Воронин Андрей
Последний самурай
Глава 1
Кто-то когда-то сказал, что лень — двигатель прогресса. Человек, который это придумал, наверняка не сознавал всей пугающей глубины сочиненного им афоризма. Ему казалось, что он отмочил отличную шутку, в какой-то мере оправдывающую его пристрастие к послеобеденному лежанию на мягком диване со свежей газетой в руках. Ну, еще бы! Человеку лень таскать на своем горбу тяжести, и он изобретает колесо. Потом ему становится лень толкать свою неповоротливую тачку, и он изобретает способ заставить бессловесных животных делать это за него, благо у животных не хватает ума изобрести способ от этого уклониться. Когда ему делается лень бродить по лесам в поисках съедобных корешков и сутками гоняться с дубиной за быстроногой дичью, он изобретает сельское хозяйство и животноводство. Когда дым от разведенного в убогой хижине костра выедает ему глаза, человек придумывает дымоход. И так далее, до бесконечности. Именно это и называется прогрессом, и большинство людей на планете издавна привыкли считать, что прогресс — штука в высшей степени полезная. Он, прогресс, позволяет получить от жизни максимум удовольствий ценой наименьших усилий, и разве не об этом мечтает всякий уважающий себя лентяй?

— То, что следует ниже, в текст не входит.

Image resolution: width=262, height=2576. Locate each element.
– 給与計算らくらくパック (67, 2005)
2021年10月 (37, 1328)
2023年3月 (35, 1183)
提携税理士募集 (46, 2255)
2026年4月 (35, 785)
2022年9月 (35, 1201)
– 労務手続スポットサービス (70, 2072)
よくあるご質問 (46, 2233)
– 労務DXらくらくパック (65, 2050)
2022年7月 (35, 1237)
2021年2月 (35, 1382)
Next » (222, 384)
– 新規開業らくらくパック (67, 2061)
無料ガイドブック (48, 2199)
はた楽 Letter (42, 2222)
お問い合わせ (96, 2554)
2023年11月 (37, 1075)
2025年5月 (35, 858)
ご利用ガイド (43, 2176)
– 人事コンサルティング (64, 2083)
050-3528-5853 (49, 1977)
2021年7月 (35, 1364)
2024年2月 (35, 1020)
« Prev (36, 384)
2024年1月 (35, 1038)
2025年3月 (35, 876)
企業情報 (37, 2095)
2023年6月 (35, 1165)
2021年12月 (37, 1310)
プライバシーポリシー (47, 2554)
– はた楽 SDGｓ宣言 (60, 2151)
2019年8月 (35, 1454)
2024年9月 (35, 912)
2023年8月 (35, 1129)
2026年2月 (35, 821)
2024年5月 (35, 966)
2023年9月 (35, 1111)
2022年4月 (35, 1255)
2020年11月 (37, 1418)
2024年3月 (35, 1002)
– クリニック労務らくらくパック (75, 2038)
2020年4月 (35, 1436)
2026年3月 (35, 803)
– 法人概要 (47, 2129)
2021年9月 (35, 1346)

Отсюда, между прочим, снова следует навязший в зубах вопрос: так благо ли прогресс? И если нет, то почему Господь Бог своевременно не послал к тому месту, где первый питекантроп упражнялся со своей дубиной, голодного пещерного медведя? Или попы все-таки правы, и прогресс — от лукавого? Тогда получается, что мы и впрямь живем в царстве, которым правит дьявол, и если до сих пор не уничтожили себя как биологический вид, то лишь потому, что он, рогатый, с нами еще не наигрался…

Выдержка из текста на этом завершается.